— EXERCISE DETAILS —
Copy out the rows from the line containing "Given: Hide the Fluffy Fur layer" through the last row, inclusive, omitting the pictures.

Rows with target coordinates

----------------

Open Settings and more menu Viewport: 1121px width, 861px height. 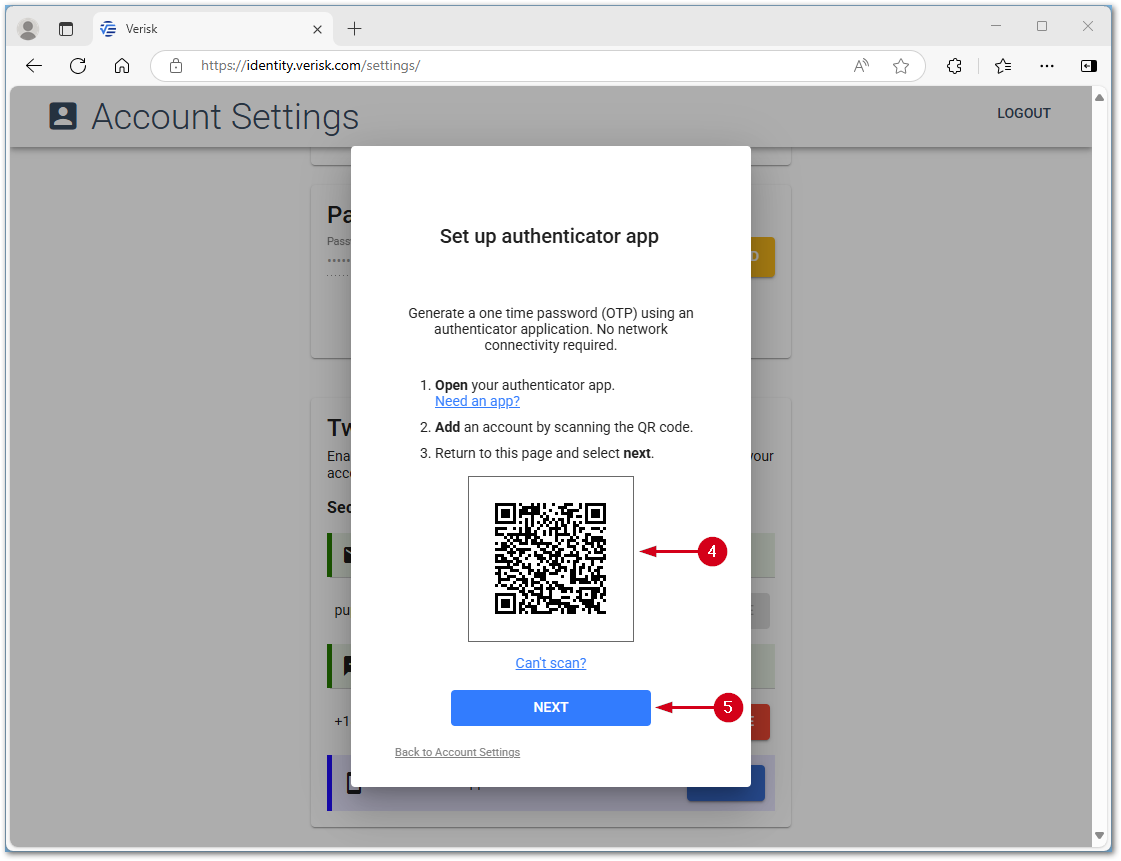pyautogui.click(x=1046, y=66)
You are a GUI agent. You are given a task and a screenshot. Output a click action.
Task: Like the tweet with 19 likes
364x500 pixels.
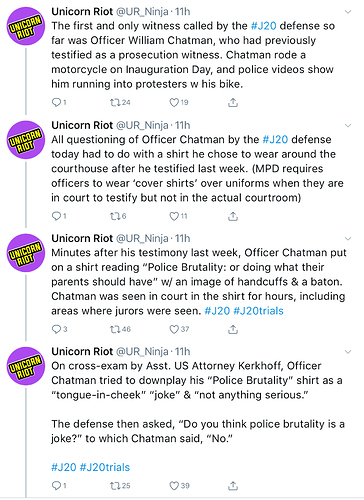[174, 102]
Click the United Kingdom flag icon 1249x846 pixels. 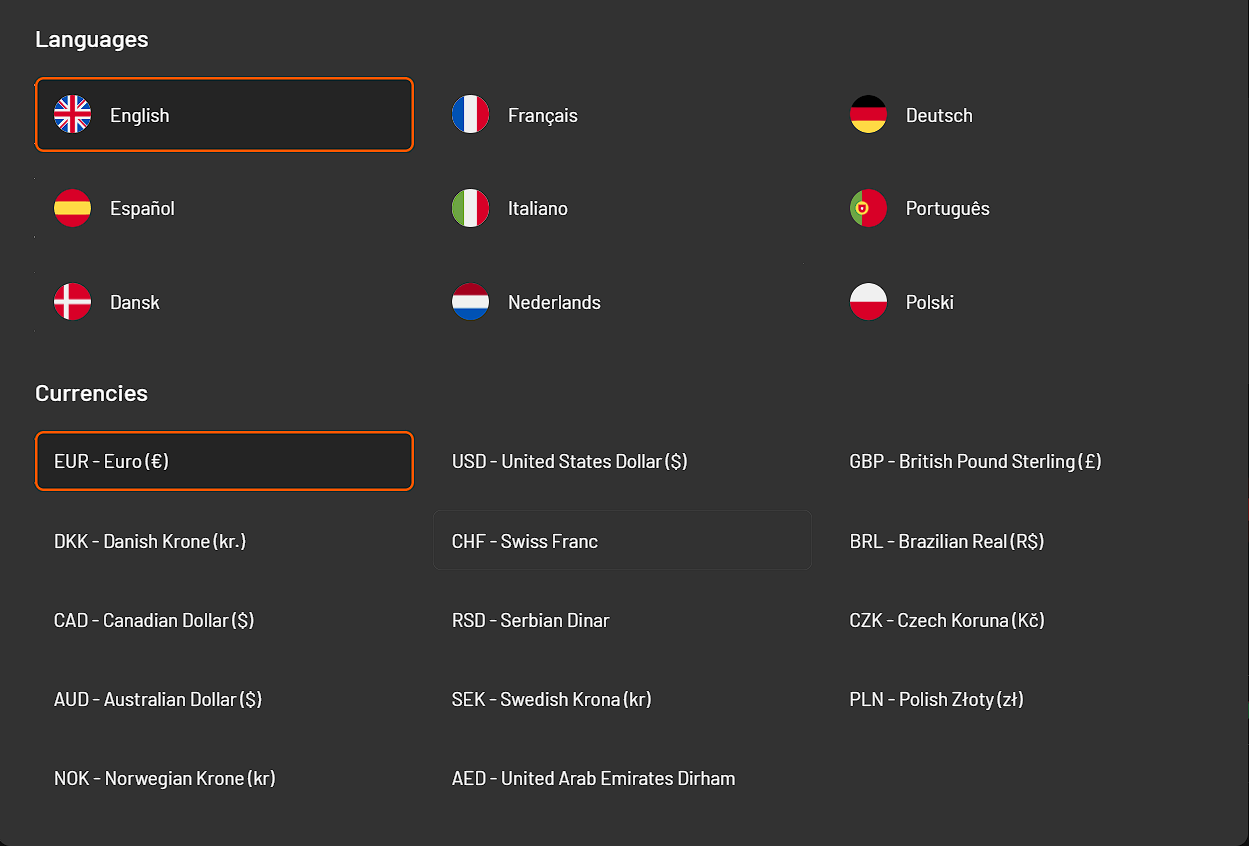[72, 115]
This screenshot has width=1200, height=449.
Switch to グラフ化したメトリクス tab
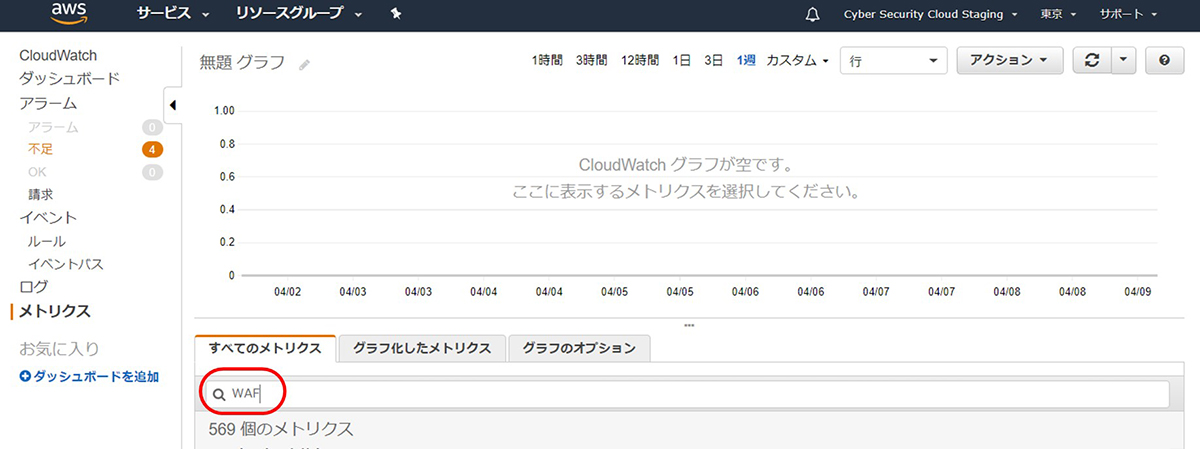[422, 348]
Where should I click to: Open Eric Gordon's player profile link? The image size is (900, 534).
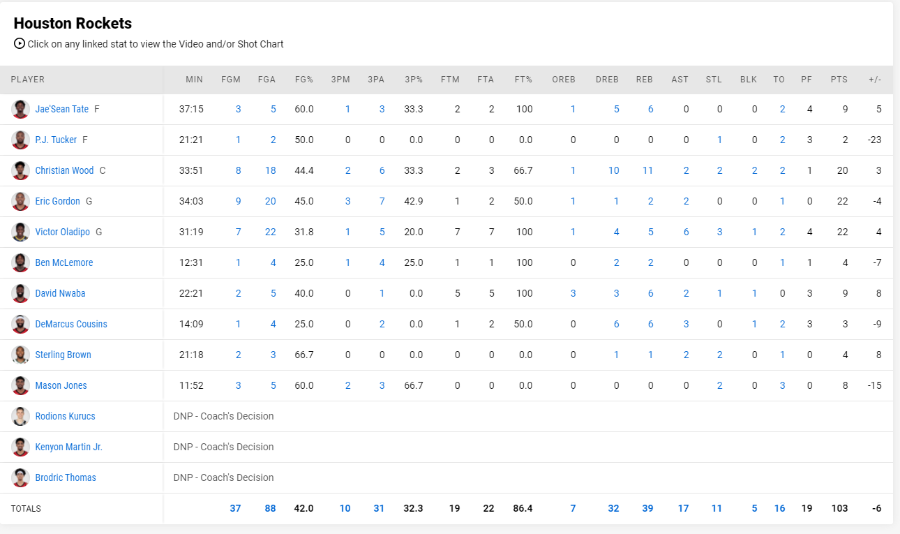[57, 201]
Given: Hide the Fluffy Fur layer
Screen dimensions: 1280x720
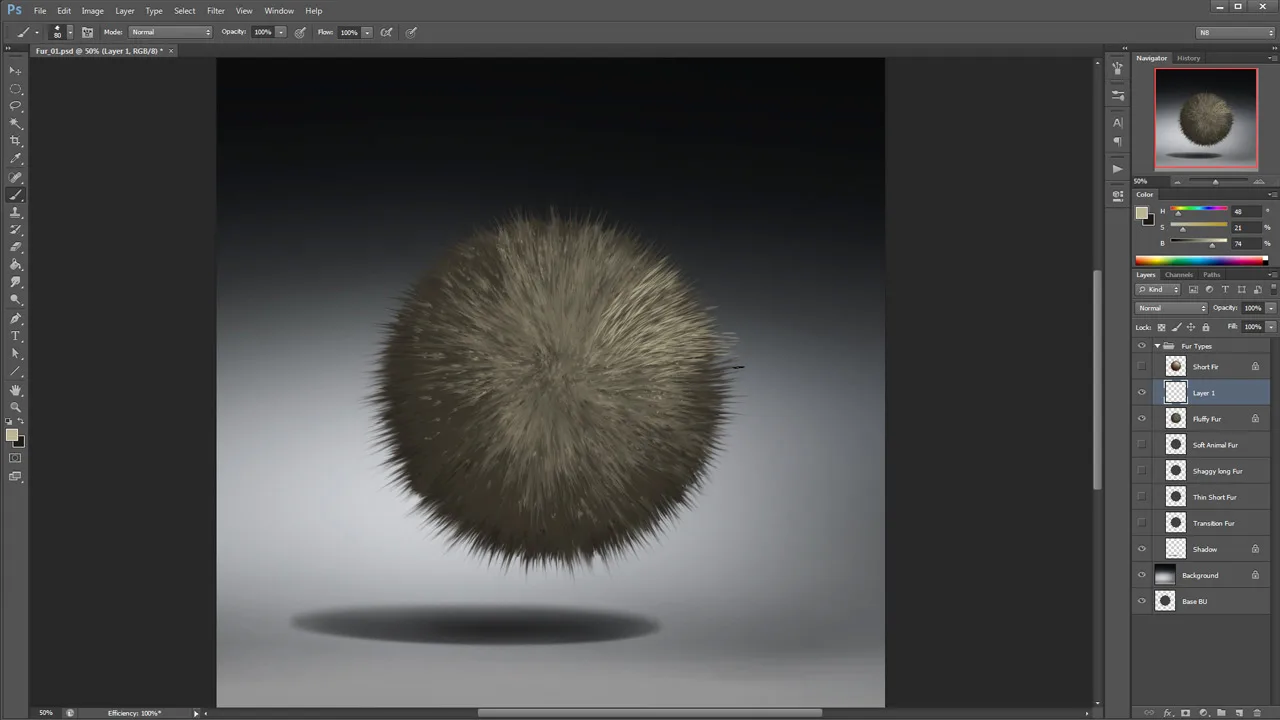Looking at the screenshot, I should click(x=1141, y=418).
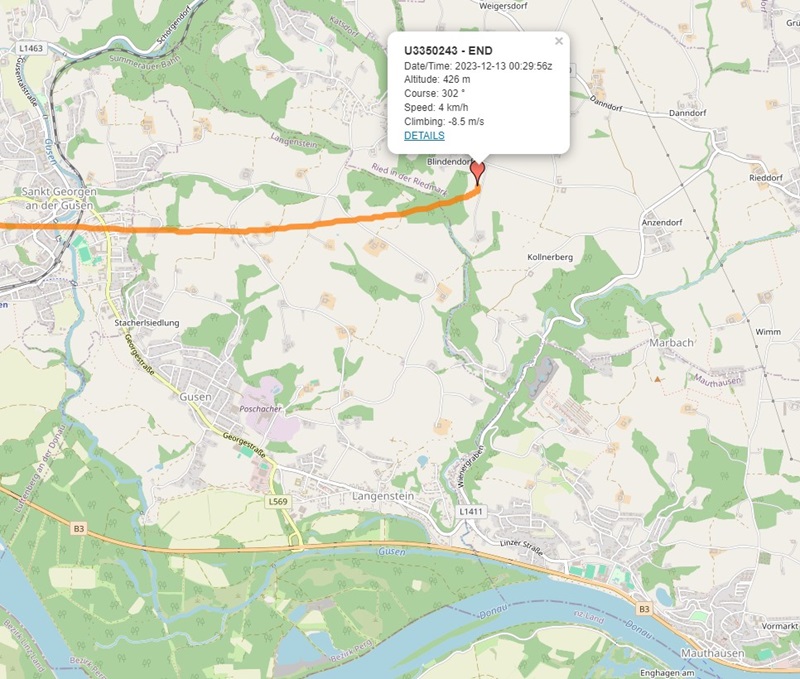Select the Langenstein town label

[x=383, y=496]
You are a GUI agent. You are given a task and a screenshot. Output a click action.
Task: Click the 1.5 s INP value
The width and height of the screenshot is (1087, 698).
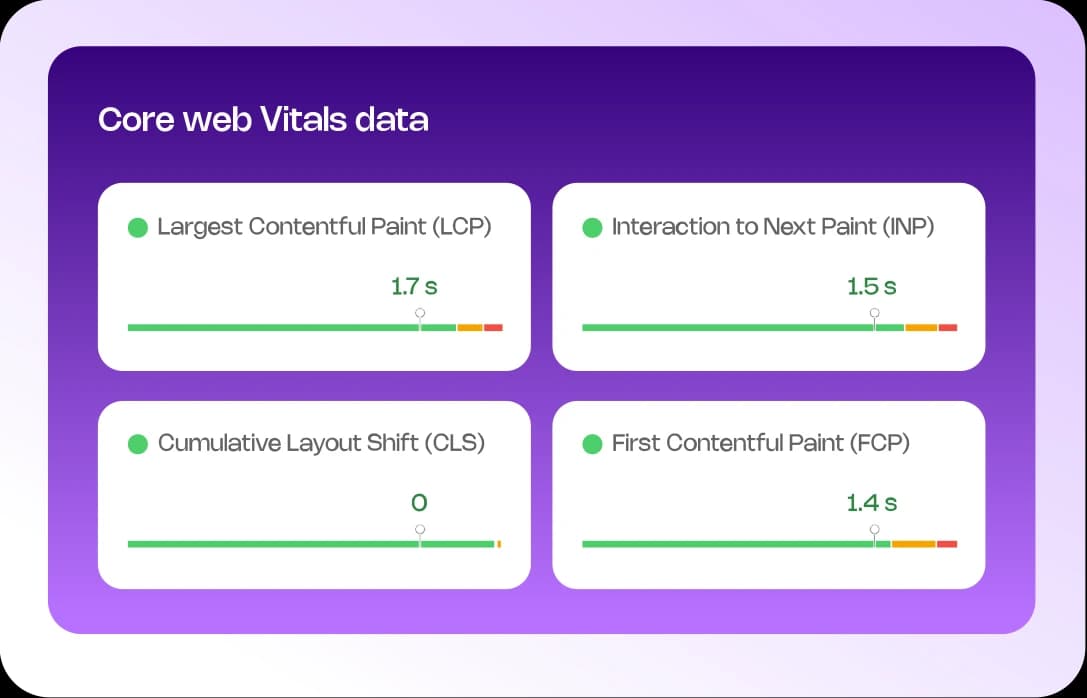click(871, 287)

----------------

— FINISHED TASK —
Given: Hide the Fluffy Fur layer
Screen dimensions: 1280x720
Looking at the screenshot, I should click(x=1141, y=418).
Select the Langenstein town label

[x=383, y=496]
You are a GUI agent. You are given a task and a screenshot. Output a click action.
Task: Click the 1.5 s INP value
The width and height of the screenshot is (1087, 698).
click(871, 287)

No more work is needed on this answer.